Aug 16 - Local officials in Texas who fought their governor over mask mandates said they would continue to require face coverings in schools despite a setback in the state Supreme Court.

The new manifestation of the political divide over how to beat back coronavirus comes as the Delta variant is leading a spike in new cases, including among children.

Texas' highest court ordered on Sunday to request two temporary lower court orders which allowed counties that are home to Dallas and San Antonio, the state's most populous cities after Houston, to require masks in schools. The lower court orders had overruled an order by Republican Governor Greg Abbott.

The local mask orders align with the recommendations of the U.S. Centers for Disease Control and Prevention. As the Dallas Independent School DistrictDallas Independent School District welcomed students back to class on Monday for the start of the academic year, its website declared, We are still requiring that masks be worn while on district property.

Officials in Dallas County and San Antonio noted that the high court ruling allows them to make their legal case against the governor's permanent anti-mask mandate.

As of last week, Texas and seven other states with Republican governors — Arizona, Arkansas, Iowa, Oklahoma, South Carolina and Utah — had passed laws or issued orders preventing local officials from making mask-wearing mandatory, according to the Pew Charitable Trusts.

Many Republicans have said that wearing masks to help prevent the spread of coronavirus should be a personal choice, which in the case of school children should be decided by parents.

Ten states run by Democratic Governors — California, Connecticut, Delaware, Hawaii, Illinois, Pennsylvania, New Jersey, Oregon and Washington — and the District of Columbia requiring masks worn in schools, according to Pew.

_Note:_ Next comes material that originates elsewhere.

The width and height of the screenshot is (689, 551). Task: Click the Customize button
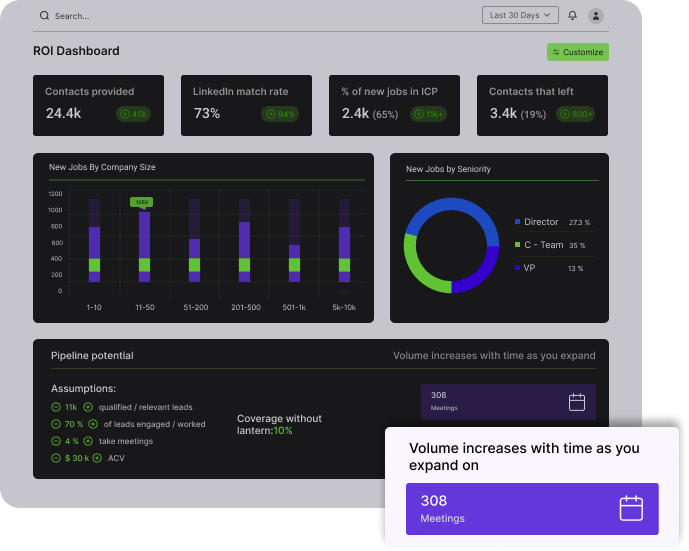pyautogui.click(x=577, y=52)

The number of new COVID - 19 cases generated by the new, highly transmissible Delta variant jumped roughly 81% to 1.67 million cases in the United States in the past 14 days, according to a Reuters tally. The United States is inching towards 37 million cases since the pandemic began in early 2020.

The number of children hospitalized with COVID - 19 in the United States was 1,834 on Monday, after hitting a record high of 1,902 on Saturday, according to data from the U.S. Department of Health and Human Services.

Children make up about 2.4% of the nation's COVID -19 hospitalizations currently. Children under 12 are not eligible to receive coronavirus vaccines, leaving them more vulnerable to infection from the new variant.

In response to the Texas High Court's ruling, Abbott said on Twitter: The ban doesn't prohibit wearing masks. Anyone who wants to wear a mask can do so, even in school.

The lower court order covering San Antonio had been due to expire on Monday without delay, the city said in a statement, so it has little practical effect.

The order was scheduled in Dallas County on Aug. 24 and expire on Aug. 24, according to the State Department of Transportation.

Meanwhile in New York City, governor Andrew Cuomo on Monday asked all healthcare workers to be vaccinated against COVID - 19 unless they have a medical or religious exemption.

A similar order was issued on Monday for the District of Columbia.